The task: The required output is the line containing "How do I perform: Click" through the final line of the material below, printed exactly, with no other lines.
Exercise material: Begin
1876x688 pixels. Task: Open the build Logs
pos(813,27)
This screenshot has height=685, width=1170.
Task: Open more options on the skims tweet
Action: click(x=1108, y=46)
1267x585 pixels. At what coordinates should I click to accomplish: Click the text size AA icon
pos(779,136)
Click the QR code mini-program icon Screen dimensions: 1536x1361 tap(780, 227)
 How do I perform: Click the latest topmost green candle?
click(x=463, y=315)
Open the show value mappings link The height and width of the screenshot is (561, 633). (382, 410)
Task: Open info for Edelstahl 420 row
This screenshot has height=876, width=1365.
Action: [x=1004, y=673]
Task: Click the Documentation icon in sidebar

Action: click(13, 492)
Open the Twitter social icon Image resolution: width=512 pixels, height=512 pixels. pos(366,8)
Exercise material: End
Response area:
 How do I perform: Click the latest topmost green candle?
click(x=463, y=315)
Open the show value mappings link The height and width of the screenshot is (561, 633). (382, 410)
Task: Open info for Edelstahl 420 row
This screenshot has height=876, width=1365.
Action: [x=1004, y=673]
Task: Click the Documentation icon in sidebar

Action: click(13, 492)
Open the Twitter social icon Image resolution: width=512 pixels, height=512 pixels. pos(366,8)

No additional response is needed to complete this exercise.